>>
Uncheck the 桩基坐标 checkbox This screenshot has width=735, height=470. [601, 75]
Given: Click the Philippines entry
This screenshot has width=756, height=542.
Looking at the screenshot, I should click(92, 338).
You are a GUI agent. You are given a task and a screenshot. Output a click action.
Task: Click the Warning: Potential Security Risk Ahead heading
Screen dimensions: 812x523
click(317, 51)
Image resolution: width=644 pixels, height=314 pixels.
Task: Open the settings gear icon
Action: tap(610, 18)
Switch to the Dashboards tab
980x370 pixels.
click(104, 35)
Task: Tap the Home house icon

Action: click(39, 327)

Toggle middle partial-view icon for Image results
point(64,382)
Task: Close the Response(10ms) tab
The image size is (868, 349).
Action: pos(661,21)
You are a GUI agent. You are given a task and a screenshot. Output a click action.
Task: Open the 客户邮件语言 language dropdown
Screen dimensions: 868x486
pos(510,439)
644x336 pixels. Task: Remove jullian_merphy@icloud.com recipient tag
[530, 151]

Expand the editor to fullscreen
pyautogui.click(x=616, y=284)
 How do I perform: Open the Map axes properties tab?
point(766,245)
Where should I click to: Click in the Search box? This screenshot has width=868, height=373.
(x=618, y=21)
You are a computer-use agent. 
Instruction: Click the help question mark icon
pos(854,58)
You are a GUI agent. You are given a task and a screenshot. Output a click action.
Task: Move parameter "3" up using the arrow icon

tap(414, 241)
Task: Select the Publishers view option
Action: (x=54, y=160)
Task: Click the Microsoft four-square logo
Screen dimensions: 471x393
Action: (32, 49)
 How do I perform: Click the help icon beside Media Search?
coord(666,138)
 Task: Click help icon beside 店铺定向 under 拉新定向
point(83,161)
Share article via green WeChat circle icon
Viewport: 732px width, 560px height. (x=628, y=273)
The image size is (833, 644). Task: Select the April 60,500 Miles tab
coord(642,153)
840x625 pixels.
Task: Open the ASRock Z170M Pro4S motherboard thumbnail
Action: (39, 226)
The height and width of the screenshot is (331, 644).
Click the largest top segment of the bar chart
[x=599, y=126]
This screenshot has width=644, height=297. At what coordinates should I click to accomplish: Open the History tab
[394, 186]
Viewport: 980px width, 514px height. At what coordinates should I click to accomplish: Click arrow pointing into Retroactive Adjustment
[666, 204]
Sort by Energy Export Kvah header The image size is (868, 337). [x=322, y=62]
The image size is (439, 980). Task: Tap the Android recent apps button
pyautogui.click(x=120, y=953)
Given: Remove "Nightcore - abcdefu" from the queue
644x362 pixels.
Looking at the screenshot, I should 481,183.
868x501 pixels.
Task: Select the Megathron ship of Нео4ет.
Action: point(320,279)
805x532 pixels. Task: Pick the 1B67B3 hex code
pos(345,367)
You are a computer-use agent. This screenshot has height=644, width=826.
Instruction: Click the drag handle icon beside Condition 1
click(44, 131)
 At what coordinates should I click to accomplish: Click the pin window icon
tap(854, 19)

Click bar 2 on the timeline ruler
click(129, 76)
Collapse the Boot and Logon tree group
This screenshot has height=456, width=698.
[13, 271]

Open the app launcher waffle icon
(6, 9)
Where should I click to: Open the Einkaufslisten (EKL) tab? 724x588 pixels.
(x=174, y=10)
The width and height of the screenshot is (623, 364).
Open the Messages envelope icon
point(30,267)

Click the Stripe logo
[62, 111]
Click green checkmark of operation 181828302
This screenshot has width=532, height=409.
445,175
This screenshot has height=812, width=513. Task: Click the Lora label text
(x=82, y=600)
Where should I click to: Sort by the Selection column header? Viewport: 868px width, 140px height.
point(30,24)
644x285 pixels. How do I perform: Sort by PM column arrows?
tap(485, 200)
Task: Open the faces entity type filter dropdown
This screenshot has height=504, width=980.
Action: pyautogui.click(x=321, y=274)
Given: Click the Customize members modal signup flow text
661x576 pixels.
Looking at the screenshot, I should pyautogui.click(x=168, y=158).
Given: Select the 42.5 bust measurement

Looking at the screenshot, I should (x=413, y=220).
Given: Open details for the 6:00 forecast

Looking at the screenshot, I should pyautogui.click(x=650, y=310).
<<
_Task statement_
Copy every entry exactly as it is given.

_Result for this exercise_
Uncheck the 桩基坐标 checkbox This screenshot has width=735, height=470. [601, 75]
Given: Click the Philippines entry
This screenshot has width=756, height=542.
Looking at the screenshot, I should click(92, 338).
You are a GUI agent. You are given a task and a screenshot. Output a click action.
Task: Click the Warning: Potential Security Risk Ahead heading
Screen dimensions: 812x523
click(317, 51)
Image resolution: width=644 pixels, height=314 pixels.
Task: Open the settings gear icon
Action: tap(610, 18)
Switch to the Dashboards tab
980x370 pixels.
click(104, 35)
Task: Tap the Home house icon

Action: click(39, 327)

Toggle middle partial-view icon for Image results
point(64,382)
Task: Close the Response(10ms) tab
The image size is (868, 349).
Action: pos(661,21)
You are a GUI agent. You are given a task and a screenshot. Output a click action.
Task: Open the 客户邮件语言 language dropdown
Screen dimensions: 868x486
pos(510,439)
644x336 pixels. Task: Remove jullian_merphy@icloud.com recipient tag
[530, 151]

Expand the editor to fullscreen
pyautogui.click(x=616, y=284)
 How do I perform: Open the Map axes properties tab?
point(766,245)
Where should I click to: Click in the Search box? This screenshot has width=868, height=373.
(x=618, y=21)
You are a computer-use agent. 
Instruction: Click the help question mark icon
pos(854,58)
You are a GUI agent. You are given a task and a screenshot. Output a click action.
Task: Move parameter "3" up using the arrow icon

tap(414, 241)
Task: Select the Publishers view option
Action: (x=54, y=160)
Task: Click the Microsoft four-square logo
Screen dimensions: 471x393
Action: (32, 49)
 How do I perform: Click the help icon beside Media Search?
coord(666,138)
 Task: Click help icon beside 店铺定向 under 拉新定向
point(83,161)
Share article via green WeChat circle icon
Viewport: 732px width, 560px height. (x=628, y=273)
The image size is (833, 644). Task: Select the April 60,500 Miles tab
coord(642,153)
840x625 pixels.
Task: Open the ASRock Z170M Pro4S motherboard thumbnail
Action: (39, 226)
The height and width of the screenshot is (331, 644).
Click the largest top segment of the bar chart
[x=599, y=126]
This screenshot has width=644, height=297. At what coordinates should I click to accomplish: Open the History tab
[394, 186]
Viewport: 980px width, 514px height. At what coordinates should I click to accomplish: Click arrow pointing into Retroactive Adjustment
[666, 204]
Sort by Energy Export Kvah header The image size is (868, 337). [x=322, y=62]
The image size is (439, 980). Task: Tap the Android recent apps button
pyautogui.click(x=120, y=953)
Given: Remove "Nightcore - abcdefu" from the queue
644x362 pixels.
Looking at the screenshot, I should 481,183.
868x501 pixels.
Task: Select the Megathron ship of Нео4ет.
Action: point(320,279)
805x532 pixels. Task: Pick the 1B67B3 hex code
pos(345,367)
You are a computer-use agent. This screenshot has height=644, width=826.
Instruction: Click the drag handle icon beside Condition 1
click(44, 131)
 At what coordinates should I click to accomplish: Click the pin window icon
tap(854, 19)

Click bar 2 on the timeline ruler
click(129, 76)
Collapse the Boot and Logon tree group
This screenshot has height=456, width=698.
[13, 271]

Open the app launcher waffle icon
(6, 9)
Where should I click to: Open the Einkaufslisten (EKL) tab? 724x588 pixels.
(x=174, y=10)
The width and height of the screenshot is (623, 364).
Open the Messages envelope icon
point(30,267)

Click the Stripe logo
[62, 111]
Click green checkmark of operation 181828302
This screenshot has width=532, height=409.
445,175
This screenshot has height=812, width=513. Task: Click the Lora label text
(x=82, y=600)
Where should I click to: Sort by the Selection column header? Viewport: 868px width, 140px height.
point(30,24)
644x285 pixels. How do I perform: Sort by PM column arrows?
tap(485, 200)
Task: Open the faces entity type filter dropdown
This screenshot has height=504, width=980.
Action: pyautogui.click(x=321, y=274)
Given: Click the Customize members modal signup flow text
661x576 pixels.
Looking at the screenshot, I should pyautogui.click(x=168, y=158).
Given: Select the 42.5 bust measurement

Looking at the screenshot, I should (x=413, y=220).
Given: Open details for the 6:00 forecast

Looking at the screenshot, I should pyautogui.click(x=650, y=310).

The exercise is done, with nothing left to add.